The fragile and sensitive woman who expresses herself more willingly, on the one hand, the manly man who resists pain, on the other. Clichés have a hard life. Besides, we’re talking about gender stereotypes, Yes that’s it. And it can go a long way. Like the more acceptable idea that tobacco and alcohol are consumed more by men. Or that women are more prone to depression. It doesn’t mean that men are spared. On the other hand, they speak less easily and also have a different way of manifesting their symptoms, through risky behavior or alcohol consumption, for example.

Heart attack, osteoporosis: misdiagnosed women

What we understand, in medicine, is that to caricature too much, to compartmentalize too much, we end up missing part of the target. Two very concrete examples. For a long time, it was said that the infarction mainly affects middle-aged men and that it manifests itself in severe pain in the chest, which can radiate to the arm. It’s true, but during all that time we weren’t so interested in women and misdiagnosed them.

When they arrived with chest pain, they were diagnosed with anxiety attack, they were treated with anxiolytics. This poses another concern: the delay in diagnosis. A man with chest pain: he was sent directly to the cardiologist. But women can have very different symptoms. Not necessarily this pain in the chest but a difficulty in breathing, digestive disorders, great fatigue … And that has only been communicated for a few years, both for women and for caregivers.
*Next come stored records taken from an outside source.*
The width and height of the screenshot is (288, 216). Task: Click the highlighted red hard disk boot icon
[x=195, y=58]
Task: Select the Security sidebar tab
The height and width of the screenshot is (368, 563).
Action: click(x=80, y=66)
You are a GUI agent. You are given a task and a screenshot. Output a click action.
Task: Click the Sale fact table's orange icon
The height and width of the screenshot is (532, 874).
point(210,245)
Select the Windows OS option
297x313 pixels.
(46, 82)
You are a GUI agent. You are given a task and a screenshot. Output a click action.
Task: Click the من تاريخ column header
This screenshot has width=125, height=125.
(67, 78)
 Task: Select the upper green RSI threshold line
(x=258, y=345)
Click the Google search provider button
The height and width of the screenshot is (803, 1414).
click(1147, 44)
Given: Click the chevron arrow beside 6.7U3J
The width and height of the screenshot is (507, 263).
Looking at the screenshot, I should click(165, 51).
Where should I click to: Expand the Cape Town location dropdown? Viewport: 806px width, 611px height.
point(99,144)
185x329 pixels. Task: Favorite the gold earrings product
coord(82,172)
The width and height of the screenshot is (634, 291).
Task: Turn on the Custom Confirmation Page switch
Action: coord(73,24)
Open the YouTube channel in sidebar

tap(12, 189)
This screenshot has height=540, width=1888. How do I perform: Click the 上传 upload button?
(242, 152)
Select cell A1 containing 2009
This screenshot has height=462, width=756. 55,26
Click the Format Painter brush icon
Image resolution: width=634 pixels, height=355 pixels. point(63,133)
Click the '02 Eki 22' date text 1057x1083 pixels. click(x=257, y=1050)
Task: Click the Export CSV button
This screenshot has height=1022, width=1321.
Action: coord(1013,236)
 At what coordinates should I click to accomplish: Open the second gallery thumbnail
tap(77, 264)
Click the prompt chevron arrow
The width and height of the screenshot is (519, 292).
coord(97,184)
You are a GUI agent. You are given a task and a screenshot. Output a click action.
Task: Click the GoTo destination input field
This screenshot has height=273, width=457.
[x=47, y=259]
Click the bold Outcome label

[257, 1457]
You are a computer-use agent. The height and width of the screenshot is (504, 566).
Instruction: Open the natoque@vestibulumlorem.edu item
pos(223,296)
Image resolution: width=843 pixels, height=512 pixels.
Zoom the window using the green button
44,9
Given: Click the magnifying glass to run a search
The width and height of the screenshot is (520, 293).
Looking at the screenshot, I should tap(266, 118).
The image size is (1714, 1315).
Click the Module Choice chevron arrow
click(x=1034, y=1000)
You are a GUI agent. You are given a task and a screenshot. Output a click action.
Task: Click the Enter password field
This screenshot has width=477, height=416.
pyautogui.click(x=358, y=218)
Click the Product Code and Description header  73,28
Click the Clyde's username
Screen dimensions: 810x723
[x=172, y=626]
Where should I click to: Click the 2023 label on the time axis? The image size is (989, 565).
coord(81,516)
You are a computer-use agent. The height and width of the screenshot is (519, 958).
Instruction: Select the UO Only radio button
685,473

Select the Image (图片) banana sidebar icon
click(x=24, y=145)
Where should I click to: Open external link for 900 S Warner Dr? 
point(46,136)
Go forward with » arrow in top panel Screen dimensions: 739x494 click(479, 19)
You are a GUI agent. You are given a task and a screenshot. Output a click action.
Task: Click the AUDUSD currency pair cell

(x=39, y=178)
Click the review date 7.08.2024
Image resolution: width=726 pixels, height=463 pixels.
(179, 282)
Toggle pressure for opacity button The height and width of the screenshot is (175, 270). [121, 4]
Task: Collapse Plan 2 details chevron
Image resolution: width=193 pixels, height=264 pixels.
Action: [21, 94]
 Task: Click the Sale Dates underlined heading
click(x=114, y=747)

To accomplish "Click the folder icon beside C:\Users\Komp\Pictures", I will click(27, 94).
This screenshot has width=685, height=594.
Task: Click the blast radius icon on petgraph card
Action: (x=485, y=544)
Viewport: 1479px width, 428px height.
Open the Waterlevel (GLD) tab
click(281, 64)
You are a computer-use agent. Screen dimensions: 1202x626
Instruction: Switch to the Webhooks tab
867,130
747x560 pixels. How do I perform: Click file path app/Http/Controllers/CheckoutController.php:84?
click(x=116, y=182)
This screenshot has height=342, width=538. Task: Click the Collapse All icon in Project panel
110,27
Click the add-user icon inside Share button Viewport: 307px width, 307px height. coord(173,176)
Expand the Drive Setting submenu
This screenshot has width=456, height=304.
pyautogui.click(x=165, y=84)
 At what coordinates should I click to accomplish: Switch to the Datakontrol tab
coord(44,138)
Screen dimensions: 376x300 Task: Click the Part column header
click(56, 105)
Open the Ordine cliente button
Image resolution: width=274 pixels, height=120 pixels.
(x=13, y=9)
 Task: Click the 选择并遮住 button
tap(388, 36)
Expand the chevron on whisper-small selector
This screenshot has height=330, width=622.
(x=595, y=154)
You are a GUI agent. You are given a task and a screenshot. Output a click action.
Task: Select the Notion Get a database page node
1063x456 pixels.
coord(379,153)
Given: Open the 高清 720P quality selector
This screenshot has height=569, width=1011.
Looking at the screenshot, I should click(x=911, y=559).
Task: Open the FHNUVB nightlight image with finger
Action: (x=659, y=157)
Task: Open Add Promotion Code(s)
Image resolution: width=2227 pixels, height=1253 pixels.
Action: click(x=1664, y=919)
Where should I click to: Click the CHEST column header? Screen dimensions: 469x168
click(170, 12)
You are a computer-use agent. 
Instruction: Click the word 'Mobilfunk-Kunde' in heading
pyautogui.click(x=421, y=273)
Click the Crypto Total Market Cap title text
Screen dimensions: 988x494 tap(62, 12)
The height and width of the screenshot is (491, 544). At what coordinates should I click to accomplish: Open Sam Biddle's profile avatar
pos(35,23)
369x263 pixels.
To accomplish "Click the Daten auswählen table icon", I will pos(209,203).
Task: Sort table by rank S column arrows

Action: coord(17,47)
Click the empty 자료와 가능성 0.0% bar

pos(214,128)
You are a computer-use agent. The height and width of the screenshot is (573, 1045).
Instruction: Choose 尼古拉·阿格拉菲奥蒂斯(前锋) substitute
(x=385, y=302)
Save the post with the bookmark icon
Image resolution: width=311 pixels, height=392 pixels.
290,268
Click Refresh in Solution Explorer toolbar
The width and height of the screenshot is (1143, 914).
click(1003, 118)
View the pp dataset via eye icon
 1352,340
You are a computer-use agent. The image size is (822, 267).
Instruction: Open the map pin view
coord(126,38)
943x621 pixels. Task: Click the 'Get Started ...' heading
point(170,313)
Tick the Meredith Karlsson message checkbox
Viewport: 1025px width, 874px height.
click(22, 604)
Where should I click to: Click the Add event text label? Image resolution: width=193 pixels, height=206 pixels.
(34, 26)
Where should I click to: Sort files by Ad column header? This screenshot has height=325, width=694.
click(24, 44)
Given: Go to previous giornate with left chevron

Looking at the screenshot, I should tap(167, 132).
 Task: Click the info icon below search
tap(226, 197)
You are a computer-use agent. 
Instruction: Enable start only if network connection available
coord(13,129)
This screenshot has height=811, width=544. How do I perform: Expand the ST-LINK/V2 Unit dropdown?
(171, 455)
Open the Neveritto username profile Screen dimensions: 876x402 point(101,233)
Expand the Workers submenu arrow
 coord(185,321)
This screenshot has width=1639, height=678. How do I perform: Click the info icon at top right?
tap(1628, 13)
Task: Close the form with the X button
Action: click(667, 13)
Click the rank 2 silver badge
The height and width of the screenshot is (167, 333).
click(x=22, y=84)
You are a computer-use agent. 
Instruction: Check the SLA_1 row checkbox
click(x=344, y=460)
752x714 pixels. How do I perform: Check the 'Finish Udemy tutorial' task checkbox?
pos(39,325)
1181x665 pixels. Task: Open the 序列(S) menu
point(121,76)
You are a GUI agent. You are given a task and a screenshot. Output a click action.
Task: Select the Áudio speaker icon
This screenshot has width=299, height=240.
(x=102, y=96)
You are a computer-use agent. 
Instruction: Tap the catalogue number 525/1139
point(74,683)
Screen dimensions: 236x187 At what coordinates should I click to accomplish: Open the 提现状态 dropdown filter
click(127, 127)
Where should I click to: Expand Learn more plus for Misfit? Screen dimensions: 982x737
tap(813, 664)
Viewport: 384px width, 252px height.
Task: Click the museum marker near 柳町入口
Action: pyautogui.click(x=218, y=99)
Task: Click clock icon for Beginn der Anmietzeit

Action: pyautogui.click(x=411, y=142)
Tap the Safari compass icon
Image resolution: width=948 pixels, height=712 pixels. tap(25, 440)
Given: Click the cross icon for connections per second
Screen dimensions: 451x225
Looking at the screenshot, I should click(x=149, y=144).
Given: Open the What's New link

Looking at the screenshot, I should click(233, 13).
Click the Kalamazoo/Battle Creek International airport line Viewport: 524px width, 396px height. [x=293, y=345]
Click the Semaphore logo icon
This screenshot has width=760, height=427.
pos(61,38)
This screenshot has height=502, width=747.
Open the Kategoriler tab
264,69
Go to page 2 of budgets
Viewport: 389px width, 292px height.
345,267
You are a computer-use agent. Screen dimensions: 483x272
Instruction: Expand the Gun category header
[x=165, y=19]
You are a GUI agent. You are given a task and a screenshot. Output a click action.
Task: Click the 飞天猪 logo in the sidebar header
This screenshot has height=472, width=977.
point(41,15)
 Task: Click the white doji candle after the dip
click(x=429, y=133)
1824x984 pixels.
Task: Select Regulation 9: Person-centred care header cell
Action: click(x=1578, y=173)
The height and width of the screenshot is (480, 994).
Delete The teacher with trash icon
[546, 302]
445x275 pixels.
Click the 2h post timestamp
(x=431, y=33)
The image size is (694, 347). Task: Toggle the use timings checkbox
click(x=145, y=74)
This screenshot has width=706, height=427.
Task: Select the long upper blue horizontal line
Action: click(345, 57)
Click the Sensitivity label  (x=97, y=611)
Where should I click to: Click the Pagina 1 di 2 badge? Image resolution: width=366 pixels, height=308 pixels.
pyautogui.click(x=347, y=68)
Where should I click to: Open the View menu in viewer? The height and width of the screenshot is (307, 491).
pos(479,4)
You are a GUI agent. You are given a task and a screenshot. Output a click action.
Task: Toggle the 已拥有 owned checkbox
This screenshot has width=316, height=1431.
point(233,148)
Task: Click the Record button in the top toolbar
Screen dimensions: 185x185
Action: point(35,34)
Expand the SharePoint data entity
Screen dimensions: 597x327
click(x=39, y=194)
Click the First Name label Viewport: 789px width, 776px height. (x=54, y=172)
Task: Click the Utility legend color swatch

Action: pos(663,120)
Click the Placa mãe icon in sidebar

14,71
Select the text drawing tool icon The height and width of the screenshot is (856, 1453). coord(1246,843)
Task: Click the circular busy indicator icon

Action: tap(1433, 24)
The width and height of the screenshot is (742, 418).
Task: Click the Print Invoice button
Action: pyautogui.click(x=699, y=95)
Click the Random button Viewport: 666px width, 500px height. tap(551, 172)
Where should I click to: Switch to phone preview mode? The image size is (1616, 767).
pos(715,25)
Another example : osteoporosis. Usually presented as a disease of postmenopausal women. A little cartoonish, there too. INSERM reminds us that a third of femoral neck fractures in men are linked to osteoporosis. And they have just as much risk of a woman getting a second fracture.

We could also talk about the risk of stroke, immunity, the relationship to pain, the functioning of the brain. Research is now more interested in these gender differences, and that’s good news. But there is still a long way to go, in terms of gender and health!